I also had a nice flirtation with a big orange fish. Martin was busy watching the puffins when the fish and I spied each other. He was pumping his head while opening and closing his mouth. I was rivetted, and started moving my head and mouth in unison with his head and mouth. Up and down, back and forth, we stared at each other through the glass, dancing together, eyeball to eyeball, mesmerized– head bob, mouth open, head duck, mouth closed– until I felt a sudden jab in the ribs, and the spell was broken.
“What are you doing?” Martin hissed. “Don’t do that in public!”
Oh! No? I turned back to the orange fish, but he was already swimming away. I hope our break-up didn’t devastate him.
Soon after, we found ourselves at the SeaLife Center’s equivalent of a petting zoo. Shallow tanks filled with icy cold water displayed various sea stars, anemones, urchins, and sea slugs. Animals were sharp, spiny, soft, squishy, sticky, goopy – and I had to poke every single one.
At one point, I urged a 10-year-old girl next to me to touch the squishy sea slug.
“Nooooo!” she said squeamishly with a huge smile, shrinking away.
“Look! Come on, try it!” I cajoled, poking at it.
“Nooooo!” she repeated, beaming, retreating behind her mother but clearly intrigued by the weird lady prodding the squelchy thing. I hope she poked it after I’d gone. It’s very satisfying.
We were headed for the sea otters; the SeaLife Center rehabilitates injured or orphaned sea otters, then releases them back into the wild. But on the way, we discovered the jelly tank where I was transfixed by the delicate, luminescent creatures. I wanted to bob and dance with them, too, just like I did with the orange fish, but Martin took me firmly by the arm and led me away.
Which was fine, because the moment I saw the three silky, soft sea otters frolicking in the pool, I instantly fell in love. Hard. Permanently. They were bewhiskered perfection.
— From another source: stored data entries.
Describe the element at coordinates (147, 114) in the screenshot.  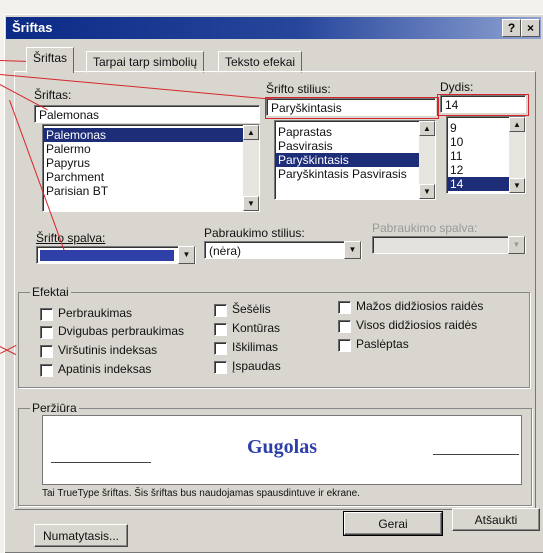
I see `font-name-input: Palemonas` at that location.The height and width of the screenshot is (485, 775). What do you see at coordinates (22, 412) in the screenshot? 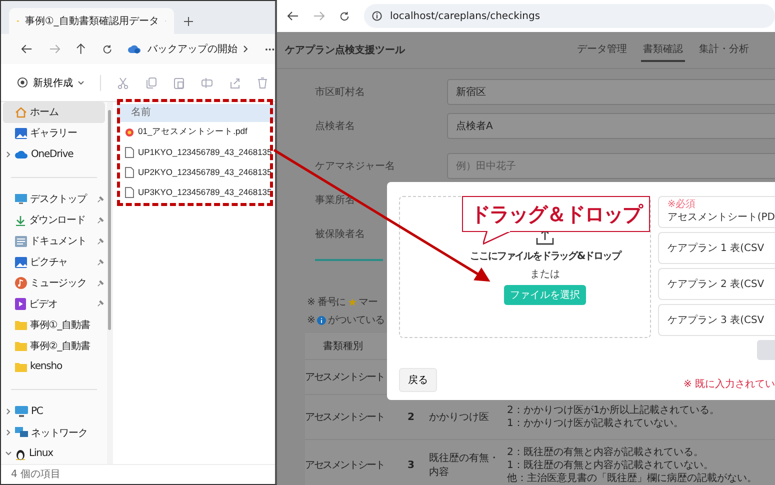
I see `monitor-icon` at bounding box center [22, 412].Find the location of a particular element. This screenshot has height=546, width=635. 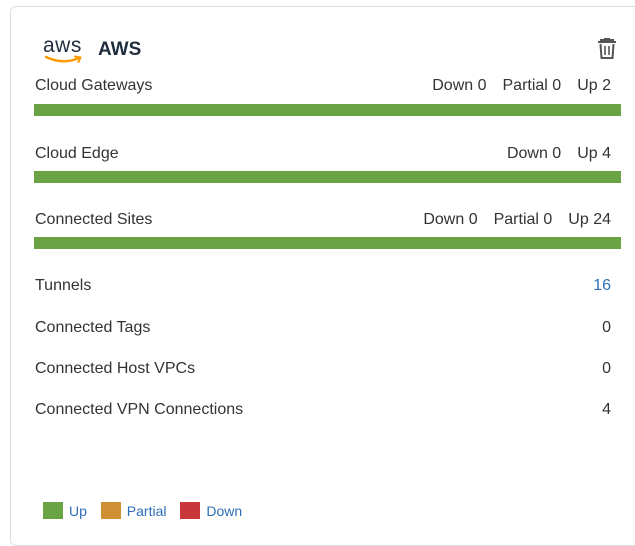

card-header: aws AWS is located at coordinates (326, 50).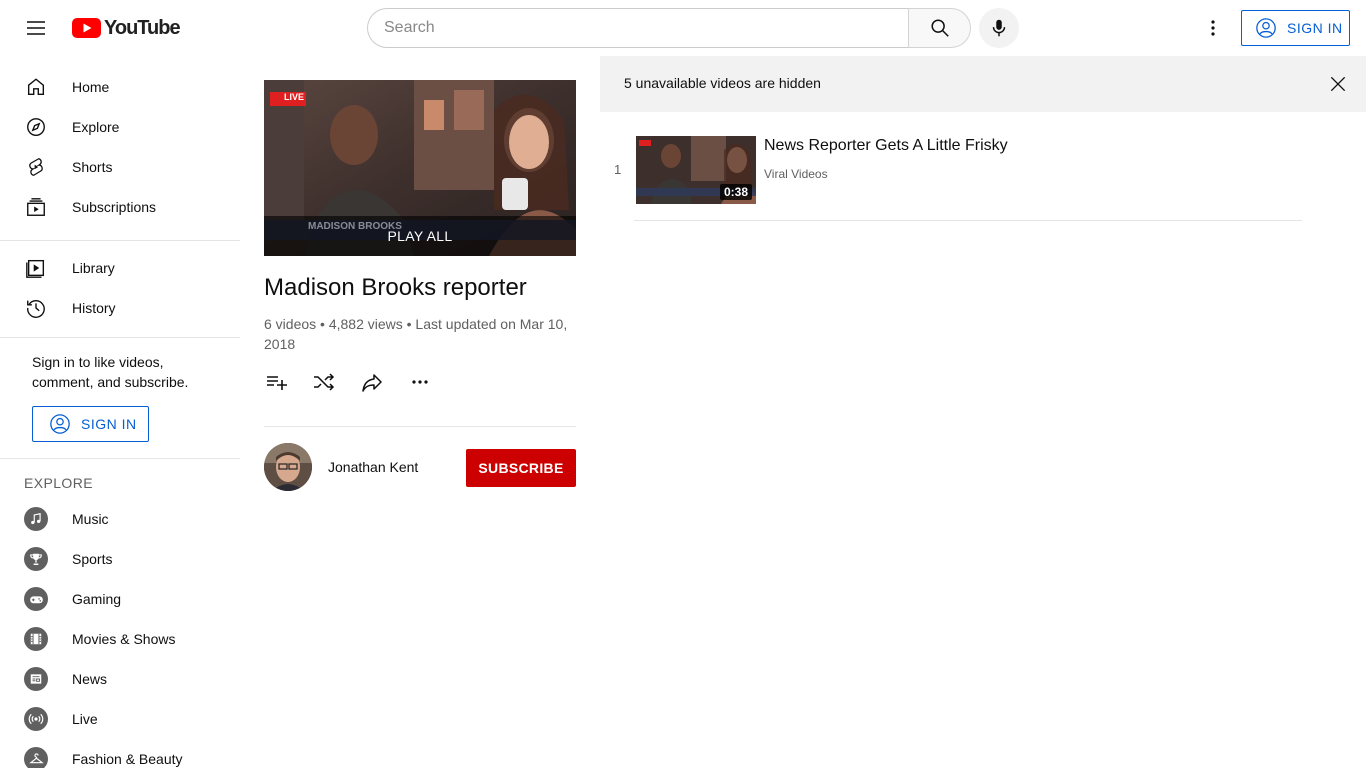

I wanted to gather those animals into my arms and kiss them, but no amount of beating on their glass enclosure got me inside. Their trainer was tossing squid to them which they ate with gusto, rolling and twisting in the water, using their dexterous hands and showing their sharp teeth. They have a bunch of skin under their armpits which they use as a pocket – they shove extra food in there, then (when they’re ready for it) roll over, snatch it out of their pocket, and gobble it up.
We asked lots of happy exuberant questions until our guide, slightly pop-eyed, told us to stop, and politely asked us to leave. The Center was closing. We had been there all day.
It was still pouring rain when we arrived back home. But any day in which you fall utterly, completely, and permanently in love (several times over!) is a really good day.